*** Material provided Section Begins ***

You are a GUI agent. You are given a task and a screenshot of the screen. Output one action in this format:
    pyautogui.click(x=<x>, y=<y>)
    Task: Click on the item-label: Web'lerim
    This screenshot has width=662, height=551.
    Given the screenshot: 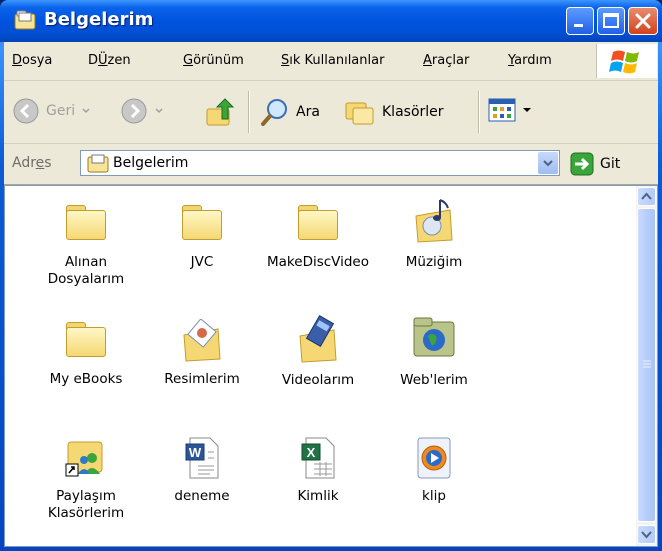 What is the action you would take?
    pyautogui.click(x=434, y=380)
    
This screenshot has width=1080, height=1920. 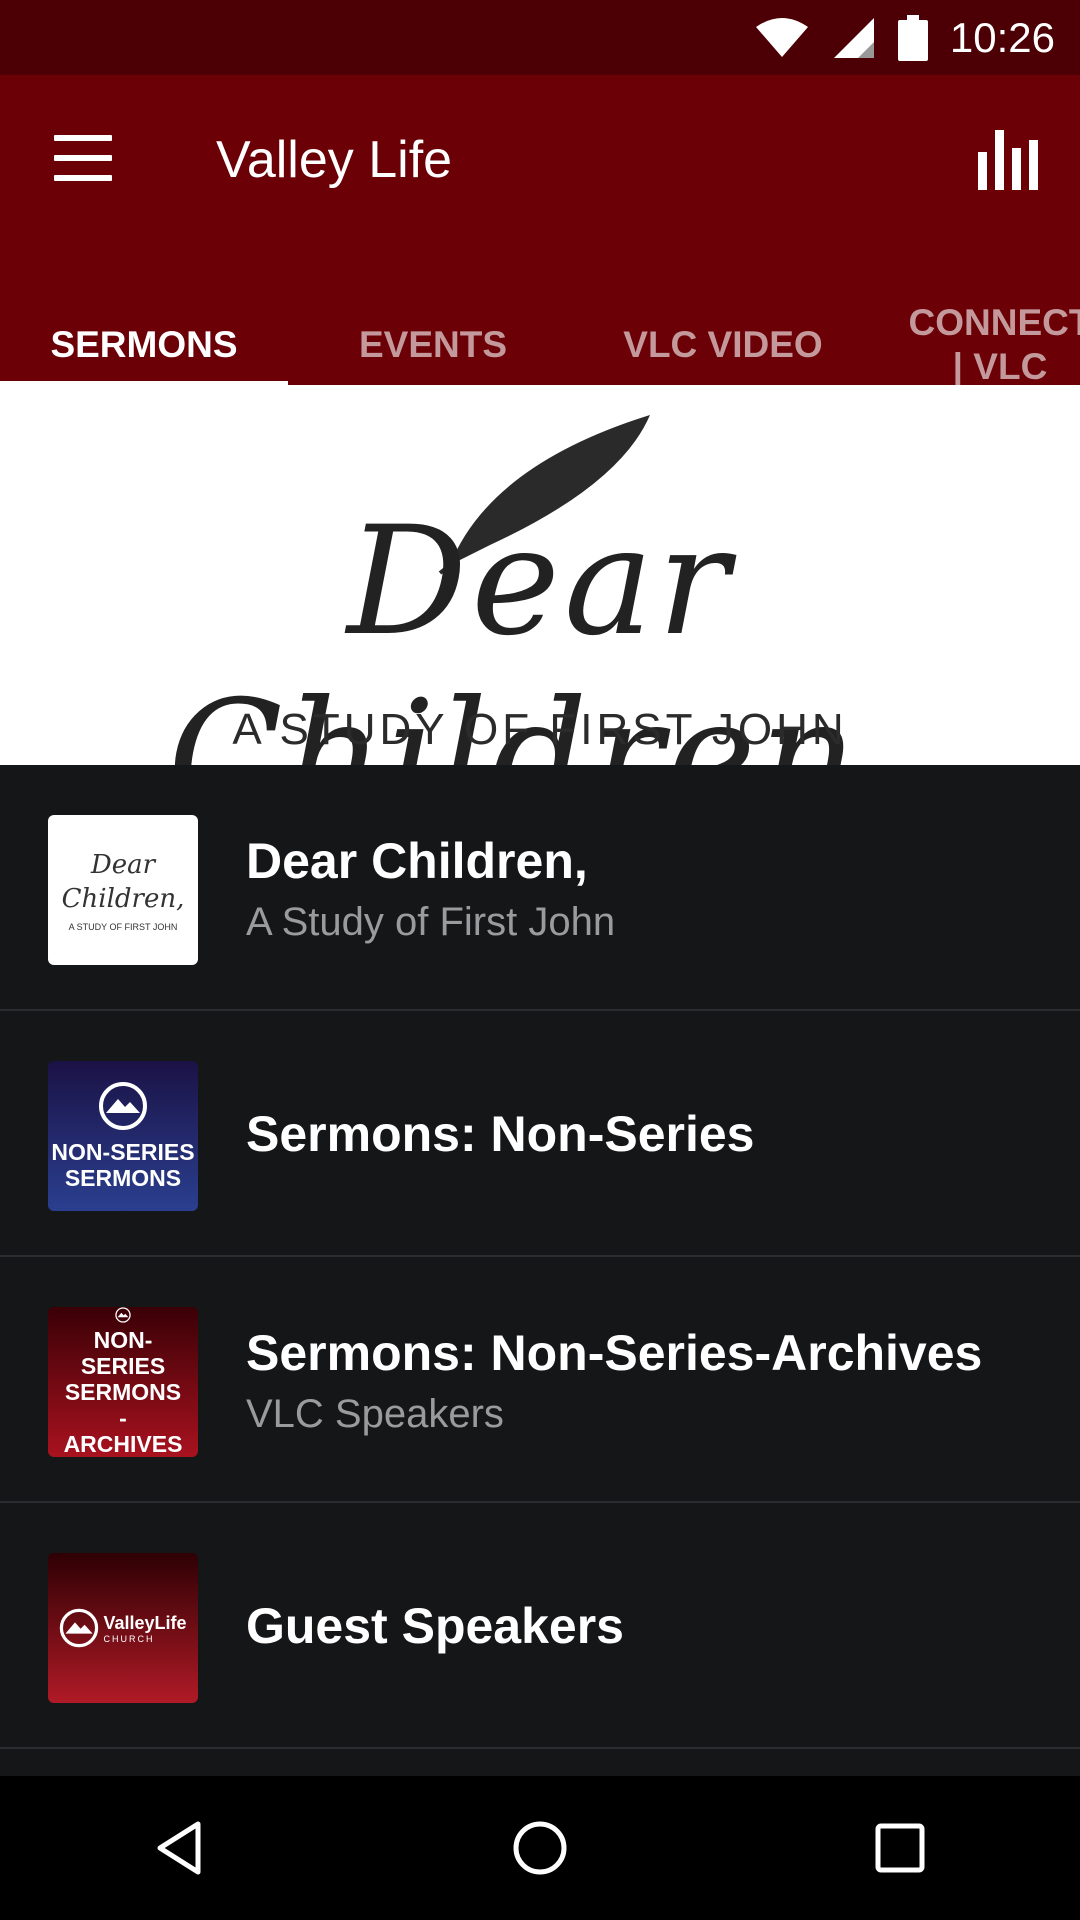 What do you see at coordinates (123, 1165) in the screenshot?
I see `thumb-text: NON-SERIES SERMONS` at bounding box center [123, 1165].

*** Material provided Section Ends ***

● **Exercise prompt**: Arrange the lines from the start of the records through the line with "This screenshot has width=662, height=551." as a Markdown table with the columns Row and Line, numbering each row and leaving out blank lines.

● **Written response**:
| Row | Line |
|---|---|
| 1 | You are a GUI agent. You are given a task and a screenshot of the screen. Output one action in this format: |
| 2 |     pyautogui.click(x=<x>, y=<y>) |
| 3 |     Task: Click on the item-label: Web'lerim |
| 4 |     This screenshot has width=662, height=551. |